Acusados pela morte de Viviane Costa são condenados a mais de 30 anos de prisão; Ex-noivo e cúmplice estão foragidos

Manaus (AM) – Após três dias de julgamento, o Conselho de Sentença da 2.ª Vara do Tribunal do Júri da Comarca de Manaus condenou nesta quarta-feira (9/7) os réus Alesson Pessoa Mota e Francisco de Almeida pela morte de Viviane Costa de Castro.

Manaus (AM) – Após três dias de julgamento, o Conselho de Sentença da 2.ª Vara do Tribunal do Júri da Comarca de Manaus condenou nesta quarta-feira (9/7) os réus Alesson Pessoa Mota e Francisco de Almeida pela morte de Viviane Costa de Castro. O crime, ocorrido em 2013, foi classificado como homicídio qualificado, e ambos os réus receberam penas superiores a 30 anos de prisão em regime fechado.

Alesson foi condenado a 37 anos, três meses e 15 dias, enquanto Francisco recebeu pena de 33 anos, nove meses e 19 dias. O julgamento foi presidido pelo juiz Lucas Couto Bezerra. Com a sentença, o magistrado determinou a prisão preventiva de ambos os réus. Como não estavam presentes no encerramento do julgamento, serão considerados foragidos assim que os mandados forem publicados no Banco Nacional de Mandados de Prisão.

De acordo com o Ministério Público do Estado do Amazonas (MPAM), representado pelo promotor Thiago de Melo Roberto Freire, Viviane foi vítima de duas tentativas de assassinato em menos de um ano. A primeira ocorreu em 7 de junho de 2012, quando foi baleada, mas sobreviveu.

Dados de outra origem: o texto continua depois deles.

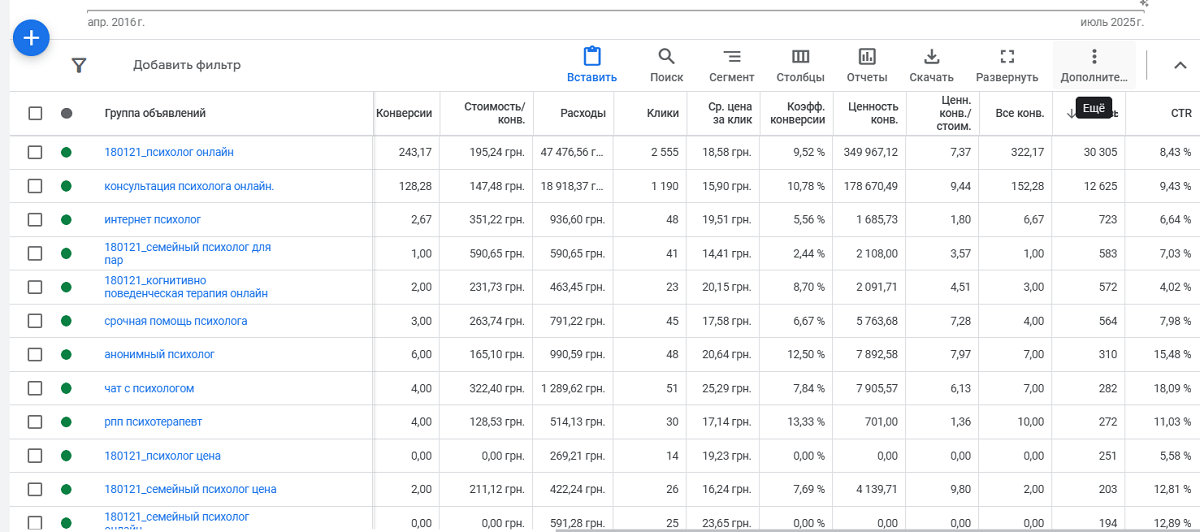Check the интернет психолог row checkbox

(35, 219)
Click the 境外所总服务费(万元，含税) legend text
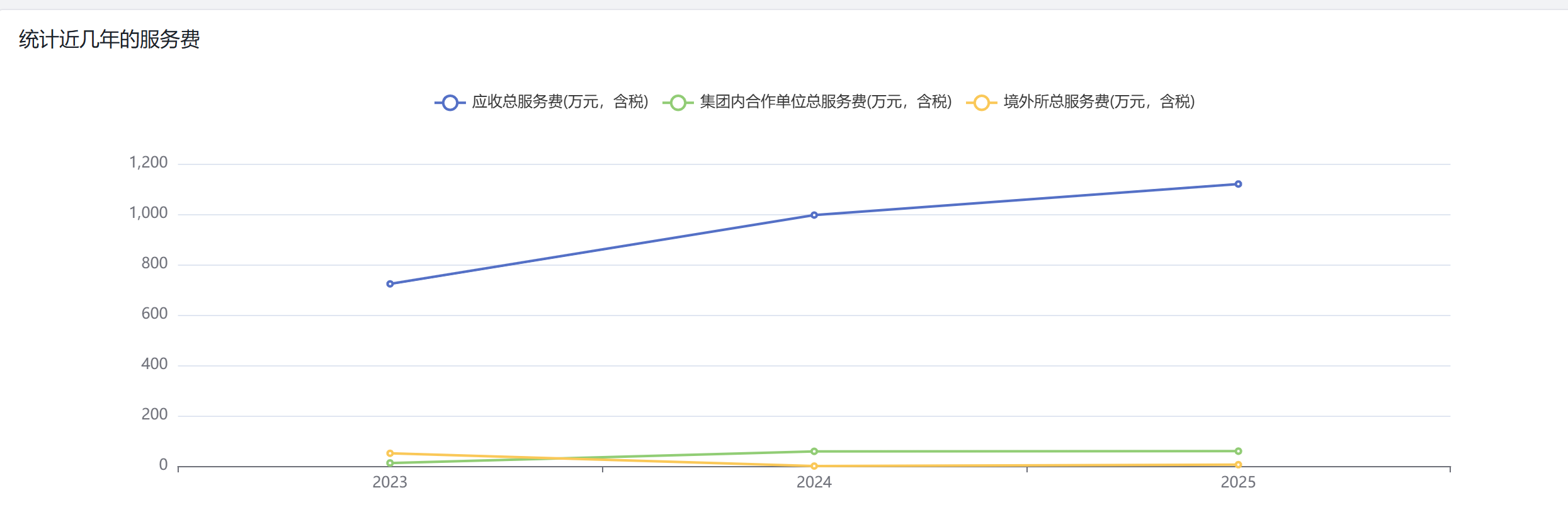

Já em 23 de maio de 2013, foi atacada novamente e não resistiu. Em ambas as ocasiões, ela foi alvejada enquanto dirigia, na Avenida Timbiras, bairro Cidade Nova, por homens em uma motocicleta. Segundo a acusação, os disparos partiram de Francisco, a mando de Alesson, ex-noivo da vítima.

Viviane chegou a afirmar à polícia, após sobreviver à primeira tentativa, que o mandante do crime teria sido Alesson. A estratégia e a dinâmica da ação foram repetidas nos dois atentados, indicando premeditação.

Durante o julgamento, Alesson negou envolvimento no crime. Ele participou dos dois primeiros dias do júri, mas não compareceu ao desfecho. Francisco não esteve presente em nenhum dos dias. A defesa dos réus contou com diversos advogados, e a acusação teve o apoio das advogadas Tallita Lindoso Silva e Cíntia Rossette de Souza como assistentes do MP.

A sentença representa o encerramento de um caso que se arrastava há mais de uma década e que ganhou repercussão pela brutalidade e persistência dos autores em executar a vítima. A Polícia Civil e o Ministério Público agora concentram esforços na localização e prisão dos condenados.